>>>
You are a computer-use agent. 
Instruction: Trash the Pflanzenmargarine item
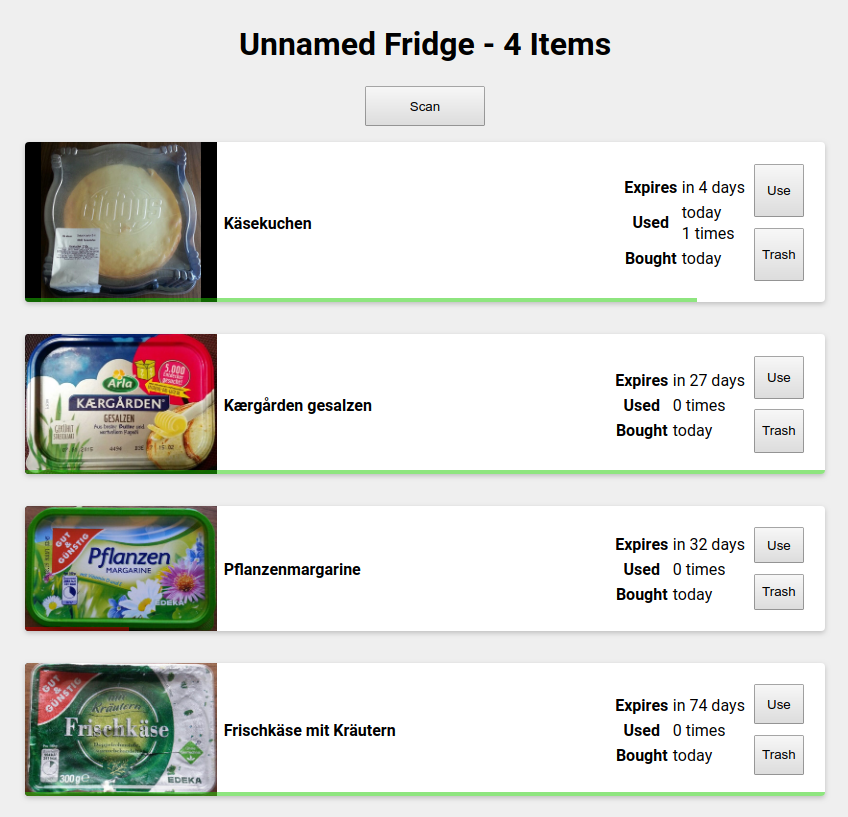coord(778,591)
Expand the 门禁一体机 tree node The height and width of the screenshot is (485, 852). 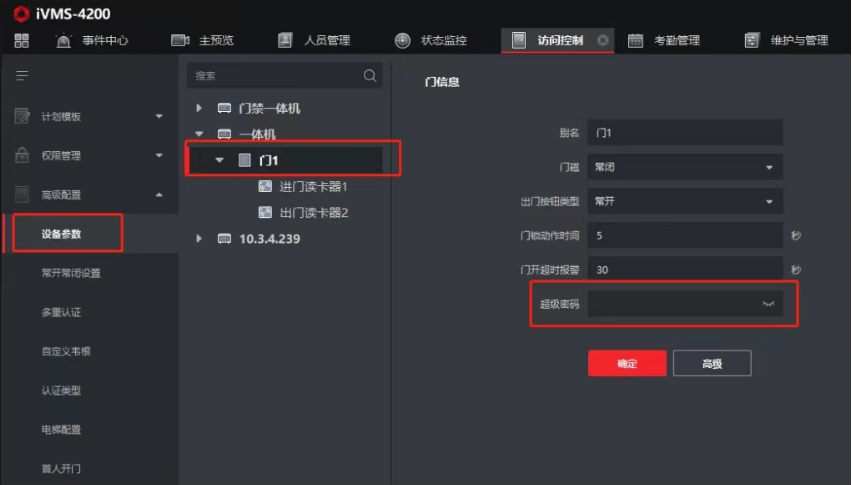pos(199,108)
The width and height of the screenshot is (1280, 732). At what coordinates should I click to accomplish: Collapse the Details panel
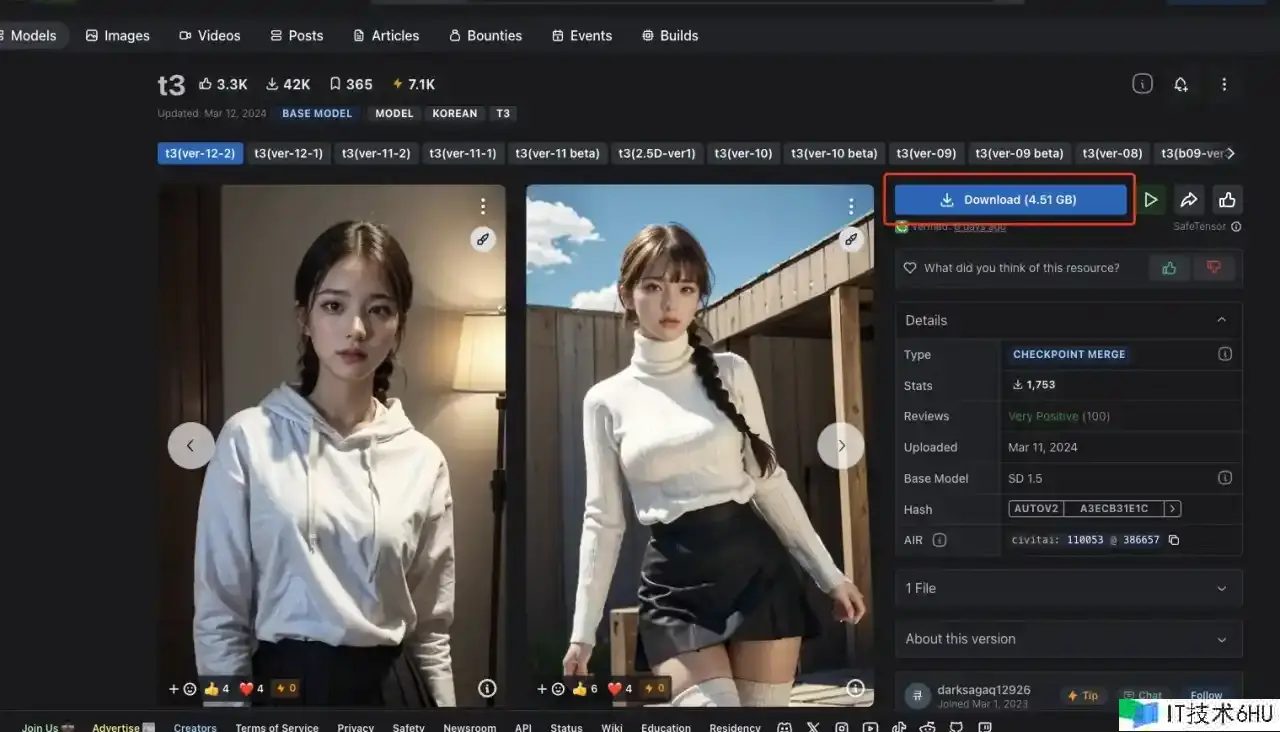(x=1221, y=320)
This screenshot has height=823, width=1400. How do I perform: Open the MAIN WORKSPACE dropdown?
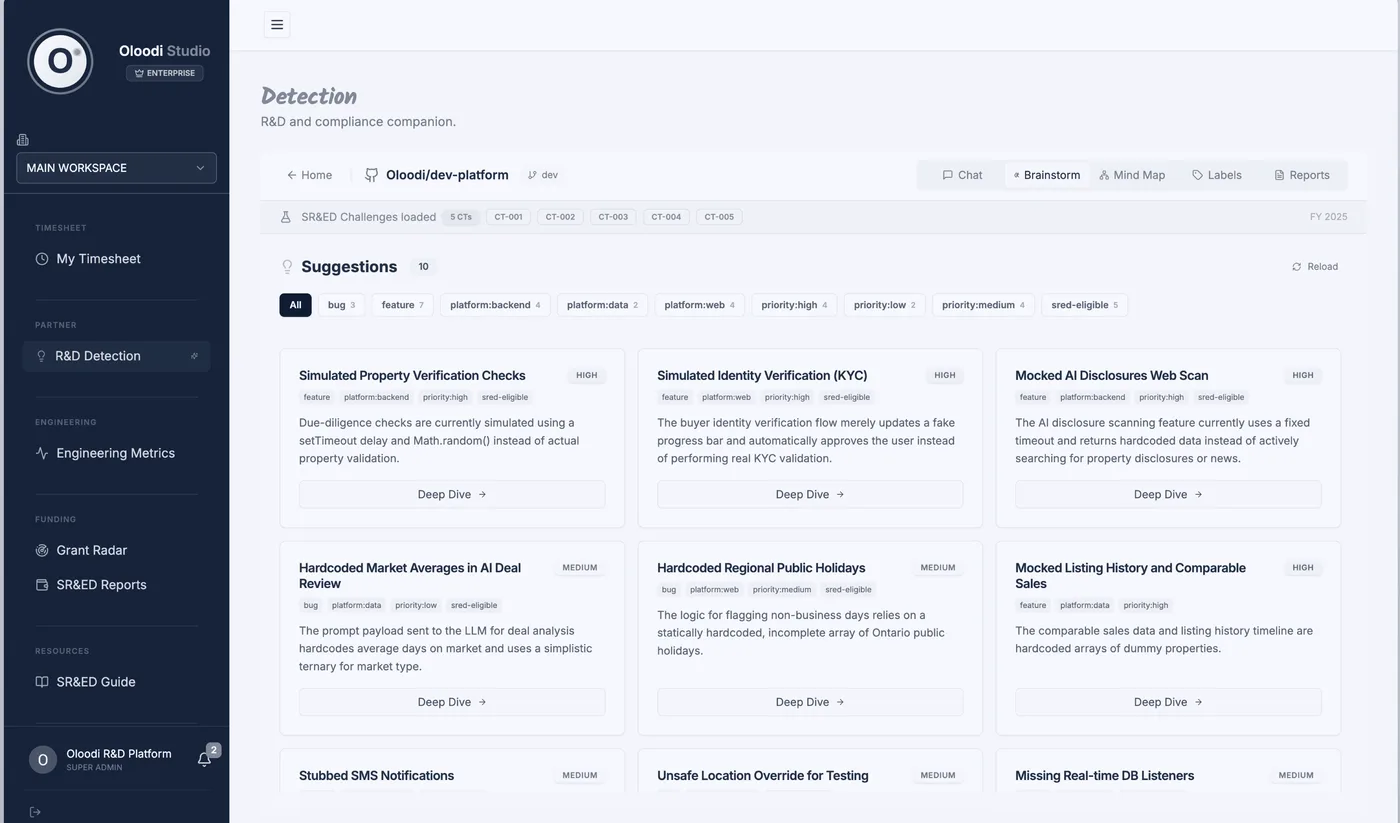click(x=116, y=168)
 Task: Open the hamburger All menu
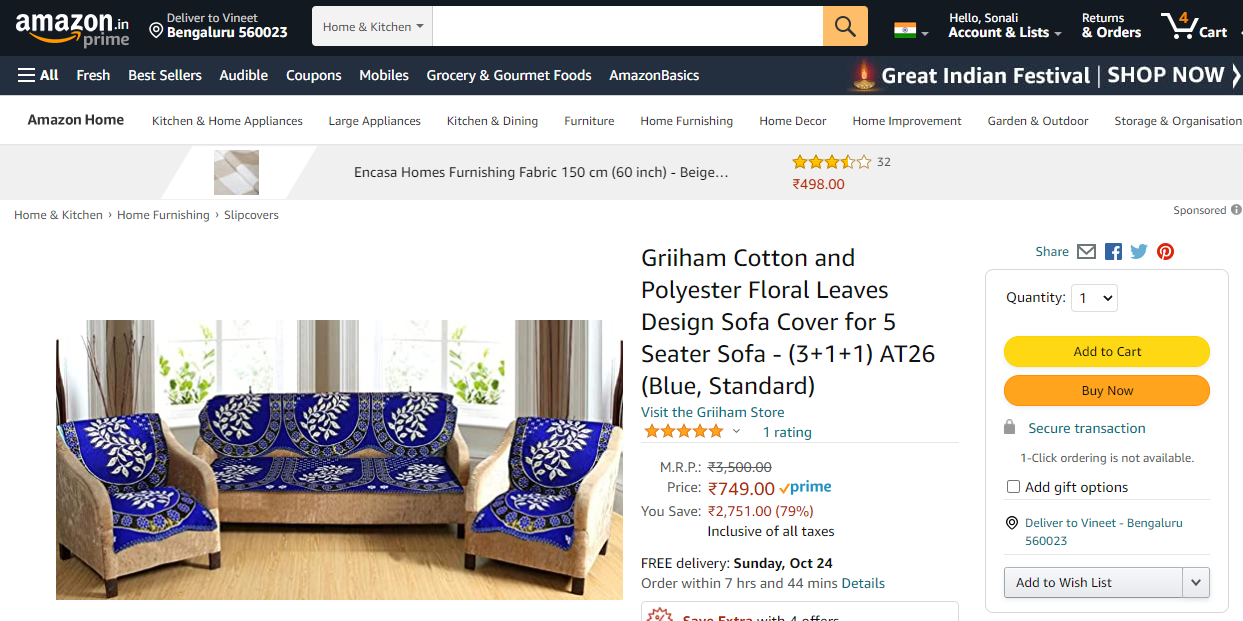(38, 75)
<<<
■ Requirement ■
Once you find the line that contains "This screenshot has", reproduce it and every line after it through the end of the entries above, exactly as written, with no pictures.

■ Answer section ■
This screenshot has height=823, width=1400. How do I perform: Open the MAIN WORKSPACE dropdown?
click(x=116, y=168)
 Task: Open the hamburger All menu
(38, 75)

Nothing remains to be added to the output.